The Atlanta Journal-Constitution has published its findings after a years-long investigation of “suspicious scores” in Atlanta schools. The Journal-Constitution found that over 170 educators – including over three dozen principals – had falsified student answers in 44 of the 56 schools scrutinized in the probe. In a PBS News Hour interview, Heather Vogell, a reporter for The Journal-Constitution, ascribed the cheating to these root causes:
- The district set higher benchmarks than either the state or federal government did.
- The district created a culture that punished the adults who did not cheat.
- The superintendent and her staff encouraged adults to put the division ahead of test integrity.

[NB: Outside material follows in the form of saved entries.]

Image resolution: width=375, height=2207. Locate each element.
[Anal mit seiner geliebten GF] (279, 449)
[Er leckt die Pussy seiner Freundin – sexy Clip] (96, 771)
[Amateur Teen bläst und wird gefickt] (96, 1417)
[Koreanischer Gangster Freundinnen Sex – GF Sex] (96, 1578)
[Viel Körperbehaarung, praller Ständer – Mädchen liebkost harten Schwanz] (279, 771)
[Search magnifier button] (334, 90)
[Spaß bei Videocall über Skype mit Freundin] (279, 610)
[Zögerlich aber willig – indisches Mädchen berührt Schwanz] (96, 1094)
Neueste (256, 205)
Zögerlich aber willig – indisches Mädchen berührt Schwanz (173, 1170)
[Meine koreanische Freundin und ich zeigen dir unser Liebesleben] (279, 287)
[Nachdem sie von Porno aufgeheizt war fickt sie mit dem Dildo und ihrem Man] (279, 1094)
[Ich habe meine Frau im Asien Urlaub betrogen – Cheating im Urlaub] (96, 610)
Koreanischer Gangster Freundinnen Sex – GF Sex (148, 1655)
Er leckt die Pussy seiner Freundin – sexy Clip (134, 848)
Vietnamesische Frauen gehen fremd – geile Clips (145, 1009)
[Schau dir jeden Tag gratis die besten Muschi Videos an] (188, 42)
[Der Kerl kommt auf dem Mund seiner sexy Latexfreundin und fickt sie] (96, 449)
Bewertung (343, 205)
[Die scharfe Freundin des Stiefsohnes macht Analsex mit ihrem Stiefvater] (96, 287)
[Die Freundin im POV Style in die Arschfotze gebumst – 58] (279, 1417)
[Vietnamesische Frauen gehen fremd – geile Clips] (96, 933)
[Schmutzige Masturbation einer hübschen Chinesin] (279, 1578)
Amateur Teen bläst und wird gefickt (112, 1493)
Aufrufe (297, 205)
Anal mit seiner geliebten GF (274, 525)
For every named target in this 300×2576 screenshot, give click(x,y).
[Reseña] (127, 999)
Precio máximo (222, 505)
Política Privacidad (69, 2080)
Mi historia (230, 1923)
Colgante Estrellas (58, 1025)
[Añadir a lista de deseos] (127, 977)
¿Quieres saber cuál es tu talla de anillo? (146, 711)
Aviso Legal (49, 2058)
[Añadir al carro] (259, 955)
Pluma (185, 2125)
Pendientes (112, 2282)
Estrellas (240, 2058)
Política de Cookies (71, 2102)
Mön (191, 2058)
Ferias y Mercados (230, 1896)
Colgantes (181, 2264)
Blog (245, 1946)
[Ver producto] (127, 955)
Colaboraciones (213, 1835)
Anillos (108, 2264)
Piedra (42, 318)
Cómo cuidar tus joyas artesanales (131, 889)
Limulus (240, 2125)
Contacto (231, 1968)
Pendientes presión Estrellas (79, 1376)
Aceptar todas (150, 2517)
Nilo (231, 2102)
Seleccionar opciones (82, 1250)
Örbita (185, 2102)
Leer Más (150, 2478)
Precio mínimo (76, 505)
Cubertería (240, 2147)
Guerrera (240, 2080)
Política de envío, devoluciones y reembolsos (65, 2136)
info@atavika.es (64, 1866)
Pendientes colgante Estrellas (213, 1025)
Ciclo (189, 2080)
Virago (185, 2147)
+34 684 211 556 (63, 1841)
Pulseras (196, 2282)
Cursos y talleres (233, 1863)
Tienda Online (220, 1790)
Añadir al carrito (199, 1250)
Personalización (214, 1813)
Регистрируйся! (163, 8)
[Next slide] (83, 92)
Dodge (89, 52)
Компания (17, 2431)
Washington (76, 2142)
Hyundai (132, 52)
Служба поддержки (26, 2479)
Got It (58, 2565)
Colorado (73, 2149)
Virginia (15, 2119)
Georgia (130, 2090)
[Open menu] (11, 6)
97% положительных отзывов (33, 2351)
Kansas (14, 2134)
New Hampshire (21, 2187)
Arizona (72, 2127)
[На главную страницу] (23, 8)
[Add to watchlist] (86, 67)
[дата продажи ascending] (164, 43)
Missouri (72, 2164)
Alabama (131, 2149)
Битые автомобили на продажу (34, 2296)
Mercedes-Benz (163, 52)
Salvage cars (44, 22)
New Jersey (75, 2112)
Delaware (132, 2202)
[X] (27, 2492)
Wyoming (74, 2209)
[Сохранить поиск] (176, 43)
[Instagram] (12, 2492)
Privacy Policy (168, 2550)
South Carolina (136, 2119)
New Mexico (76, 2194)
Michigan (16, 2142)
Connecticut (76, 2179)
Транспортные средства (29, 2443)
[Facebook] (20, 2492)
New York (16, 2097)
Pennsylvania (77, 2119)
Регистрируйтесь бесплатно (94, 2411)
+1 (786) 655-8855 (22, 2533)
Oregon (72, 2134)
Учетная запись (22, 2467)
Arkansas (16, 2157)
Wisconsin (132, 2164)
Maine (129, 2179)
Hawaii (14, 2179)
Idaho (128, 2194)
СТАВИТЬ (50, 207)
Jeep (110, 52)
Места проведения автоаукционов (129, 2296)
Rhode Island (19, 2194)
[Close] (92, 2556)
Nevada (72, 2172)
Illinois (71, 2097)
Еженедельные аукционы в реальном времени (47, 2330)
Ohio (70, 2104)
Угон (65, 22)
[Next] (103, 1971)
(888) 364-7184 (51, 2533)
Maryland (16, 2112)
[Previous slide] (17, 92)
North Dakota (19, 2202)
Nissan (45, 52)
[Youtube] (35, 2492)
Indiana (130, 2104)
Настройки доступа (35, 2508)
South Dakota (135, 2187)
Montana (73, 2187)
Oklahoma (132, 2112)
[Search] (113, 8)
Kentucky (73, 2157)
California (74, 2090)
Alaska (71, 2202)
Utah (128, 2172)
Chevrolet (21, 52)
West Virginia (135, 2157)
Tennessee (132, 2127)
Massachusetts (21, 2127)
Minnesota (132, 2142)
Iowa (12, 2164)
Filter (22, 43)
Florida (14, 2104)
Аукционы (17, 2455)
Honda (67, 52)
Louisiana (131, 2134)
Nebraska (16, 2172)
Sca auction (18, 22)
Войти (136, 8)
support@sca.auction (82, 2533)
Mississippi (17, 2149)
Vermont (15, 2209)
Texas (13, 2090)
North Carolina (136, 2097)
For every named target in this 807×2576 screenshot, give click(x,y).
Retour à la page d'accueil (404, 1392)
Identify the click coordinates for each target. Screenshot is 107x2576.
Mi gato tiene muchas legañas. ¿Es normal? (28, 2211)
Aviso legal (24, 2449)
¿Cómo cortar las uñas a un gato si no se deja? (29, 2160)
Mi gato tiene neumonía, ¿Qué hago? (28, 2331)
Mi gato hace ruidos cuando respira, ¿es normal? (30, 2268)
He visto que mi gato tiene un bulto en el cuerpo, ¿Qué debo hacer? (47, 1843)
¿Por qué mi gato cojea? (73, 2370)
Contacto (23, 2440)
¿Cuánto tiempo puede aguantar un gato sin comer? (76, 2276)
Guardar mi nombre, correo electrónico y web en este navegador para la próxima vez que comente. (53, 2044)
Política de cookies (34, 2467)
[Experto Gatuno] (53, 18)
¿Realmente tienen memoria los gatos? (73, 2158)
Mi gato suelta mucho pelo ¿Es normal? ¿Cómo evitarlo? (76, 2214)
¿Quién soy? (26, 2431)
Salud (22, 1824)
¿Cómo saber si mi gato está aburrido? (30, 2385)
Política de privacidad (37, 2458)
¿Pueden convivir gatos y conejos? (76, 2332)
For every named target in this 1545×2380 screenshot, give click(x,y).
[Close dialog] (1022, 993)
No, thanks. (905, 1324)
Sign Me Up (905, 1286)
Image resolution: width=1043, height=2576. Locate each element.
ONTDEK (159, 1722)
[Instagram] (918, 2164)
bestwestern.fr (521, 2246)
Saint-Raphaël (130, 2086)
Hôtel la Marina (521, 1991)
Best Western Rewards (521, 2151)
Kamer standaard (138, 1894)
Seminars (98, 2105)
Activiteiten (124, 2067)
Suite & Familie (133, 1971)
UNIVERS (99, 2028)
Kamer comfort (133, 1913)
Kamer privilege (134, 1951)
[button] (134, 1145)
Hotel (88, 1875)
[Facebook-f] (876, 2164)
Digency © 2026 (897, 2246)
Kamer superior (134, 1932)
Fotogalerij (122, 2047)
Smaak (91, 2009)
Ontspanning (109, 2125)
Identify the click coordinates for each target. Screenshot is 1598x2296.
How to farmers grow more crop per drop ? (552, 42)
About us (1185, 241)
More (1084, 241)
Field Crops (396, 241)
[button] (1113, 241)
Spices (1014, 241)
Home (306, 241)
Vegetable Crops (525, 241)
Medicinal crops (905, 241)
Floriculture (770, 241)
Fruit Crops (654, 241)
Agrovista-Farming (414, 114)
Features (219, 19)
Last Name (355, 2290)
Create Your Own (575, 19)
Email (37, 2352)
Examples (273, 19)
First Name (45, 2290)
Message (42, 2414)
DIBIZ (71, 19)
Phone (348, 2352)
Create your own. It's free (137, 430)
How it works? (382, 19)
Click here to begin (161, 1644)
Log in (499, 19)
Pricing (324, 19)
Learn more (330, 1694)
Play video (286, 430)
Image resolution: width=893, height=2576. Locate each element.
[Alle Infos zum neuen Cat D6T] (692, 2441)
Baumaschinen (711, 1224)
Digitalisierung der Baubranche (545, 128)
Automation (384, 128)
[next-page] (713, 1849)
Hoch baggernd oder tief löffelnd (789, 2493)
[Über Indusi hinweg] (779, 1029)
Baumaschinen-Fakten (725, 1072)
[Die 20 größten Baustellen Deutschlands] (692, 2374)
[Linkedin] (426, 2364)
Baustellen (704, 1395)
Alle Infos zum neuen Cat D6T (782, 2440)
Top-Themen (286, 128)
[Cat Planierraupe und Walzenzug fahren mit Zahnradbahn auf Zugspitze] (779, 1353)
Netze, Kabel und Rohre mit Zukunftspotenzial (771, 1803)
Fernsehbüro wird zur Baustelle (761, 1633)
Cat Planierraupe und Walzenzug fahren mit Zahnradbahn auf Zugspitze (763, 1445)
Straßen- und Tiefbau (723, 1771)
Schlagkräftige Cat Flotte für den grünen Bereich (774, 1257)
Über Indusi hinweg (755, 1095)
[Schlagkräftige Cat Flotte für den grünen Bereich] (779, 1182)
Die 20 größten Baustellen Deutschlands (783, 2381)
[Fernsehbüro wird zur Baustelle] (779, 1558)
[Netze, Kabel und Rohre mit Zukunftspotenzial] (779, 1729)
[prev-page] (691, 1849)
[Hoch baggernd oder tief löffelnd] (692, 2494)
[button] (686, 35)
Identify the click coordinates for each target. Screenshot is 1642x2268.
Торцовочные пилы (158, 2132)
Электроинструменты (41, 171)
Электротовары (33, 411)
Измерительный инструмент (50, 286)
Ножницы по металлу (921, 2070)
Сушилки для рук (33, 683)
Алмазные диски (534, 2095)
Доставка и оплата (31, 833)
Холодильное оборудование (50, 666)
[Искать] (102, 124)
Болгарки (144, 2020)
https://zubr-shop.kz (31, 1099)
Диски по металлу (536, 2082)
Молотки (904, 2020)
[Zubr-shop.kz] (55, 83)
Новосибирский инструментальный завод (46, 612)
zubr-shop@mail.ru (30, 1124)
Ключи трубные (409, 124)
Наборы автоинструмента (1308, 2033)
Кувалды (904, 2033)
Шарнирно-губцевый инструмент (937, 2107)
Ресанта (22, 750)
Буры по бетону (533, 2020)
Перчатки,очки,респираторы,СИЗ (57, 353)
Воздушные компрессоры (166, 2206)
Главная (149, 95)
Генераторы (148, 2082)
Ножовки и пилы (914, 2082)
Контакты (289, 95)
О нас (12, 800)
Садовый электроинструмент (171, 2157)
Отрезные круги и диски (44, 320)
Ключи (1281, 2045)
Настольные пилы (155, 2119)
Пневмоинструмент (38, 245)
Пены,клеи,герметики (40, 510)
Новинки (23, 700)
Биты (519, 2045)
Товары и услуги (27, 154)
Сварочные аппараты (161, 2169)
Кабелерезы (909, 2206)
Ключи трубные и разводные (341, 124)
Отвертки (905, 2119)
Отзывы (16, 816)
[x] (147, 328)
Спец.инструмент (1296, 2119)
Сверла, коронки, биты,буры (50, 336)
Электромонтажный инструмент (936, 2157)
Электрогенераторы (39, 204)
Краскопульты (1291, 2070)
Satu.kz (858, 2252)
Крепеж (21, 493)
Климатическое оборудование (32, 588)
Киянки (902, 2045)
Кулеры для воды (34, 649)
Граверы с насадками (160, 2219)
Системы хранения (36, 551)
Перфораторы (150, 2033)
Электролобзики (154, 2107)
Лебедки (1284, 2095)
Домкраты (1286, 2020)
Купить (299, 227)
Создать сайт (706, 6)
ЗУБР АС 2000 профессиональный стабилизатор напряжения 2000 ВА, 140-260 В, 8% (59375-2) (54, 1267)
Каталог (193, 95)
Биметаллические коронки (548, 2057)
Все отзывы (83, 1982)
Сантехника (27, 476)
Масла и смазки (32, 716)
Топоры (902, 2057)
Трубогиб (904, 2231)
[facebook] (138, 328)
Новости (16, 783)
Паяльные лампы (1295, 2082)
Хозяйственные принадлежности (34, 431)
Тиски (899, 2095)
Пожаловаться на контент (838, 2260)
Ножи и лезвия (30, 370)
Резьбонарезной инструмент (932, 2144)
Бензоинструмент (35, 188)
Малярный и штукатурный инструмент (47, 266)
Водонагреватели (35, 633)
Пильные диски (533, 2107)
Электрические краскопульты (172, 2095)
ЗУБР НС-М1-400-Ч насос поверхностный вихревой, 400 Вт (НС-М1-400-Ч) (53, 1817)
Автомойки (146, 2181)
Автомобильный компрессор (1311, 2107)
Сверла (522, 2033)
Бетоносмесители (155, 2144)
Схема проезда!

First, the educators who did this chose to break the rules. Maybe they wanted to protect their jobs and themselves from bad scores or systemic retaliation. Maybe they wanted to protect their students’ chances of academic and social promotion. Maybe they wanted both. I wish they had chosen otherwise in breaking the rules. I wish they had decided to run democratic, inquiry-driven classrooms instead of cheating on tests. I wish they had rejected out-of-hand their school system’s assumptions about teaching, learning, and children. I wish the system they found themselves in had been a healthier one – one that put people before scores.
Second, I was struck and saddened by this quote from the News Hour interview about the cheating:
…there was a culture of retaliation and intimidation that really flourished within the hallways of the schools. Anybody who questioned the means or methods that schools were using to achieve certain gains was shunned if they were lucky, fired if they weren’t lucky.
I can visualize scenes of such retaliation from the student culture in which I participated throughout my own education. What would have happened to the kid who blew the whistle on our cheating? On teen drinking in our town? In our school? What price did the counter-culture kids pay? The bullies’ victims?
Why cheating is a “Schoolhouse Shock” (as PBS puts it), or why a culture of intimidation is so unexpected in an American public school system is, sadly, beyond me.
I am a big fan of schools and systems working to unlock public education for students and their learning. However, it’s also evident that as a nation we use our schools to protect an obsolete, industrial model of control and cultural assimilation that privileges cheating to make the norm over “playing fair” and falling out of it.
Our school system, our media, and our government can’t quite escape the Hollywood luster of a Manichaean cosmology. They can’t even identify which side is good or bad. They certainly can’t yet inhabit the middle space of struggling to do what is right, rather than what is expedient – of struggling to rescue kids rather than repair the adult system.
And that sucks.
Which brings me to us – the big us – the We, the People, us.
There is more than cheating, not cheating.
There is more than good teacher, bad teacher.
There is more than pass, fail.
There are people and they are learning. You don’t have to pick a side and deny yourself, your students, or your children a deeper experience of learning and being at school.
It’s not fuzzy math or faulty logic or mumbo-jumbo to imagine and enact a school system in which teachers and students learn about the world be interacting with it, by making art, by improving their communities, by creating joyful learning spaces, and by escaping their desks and classrooms more often than not.
It is not hard to falsify test scores. It is hard to be punished.
It’s also hard to transform public education.
If we’re going to get caught, let’s get caught doing something so unabashedly right that the system has to confront us over the obvious joy and learning of our students, our schools, and their grateful families and communities.
Our school system sanctions and countenances cultural and disciplinary practices that are much more harmful than falsified test scores are. Let’s confront those damaging demands school places on us and our students. Why it’s acceptable to defund the arts and keep “struggling” students from ever exploring ways to learn apart from reading and writing as prescribed by vendors is beyond me. Why it’s acceptable to exclude the kids who vex us the most from our schools while we blame them and their families for their lack of progress is beyond me.
Are we instruments, or are we agents? Or do we insist that we are blameless?
Are we inside a system, or do we embody it?
Let learning be community, democracy, freedom, and inquiry. Let kids and learning be.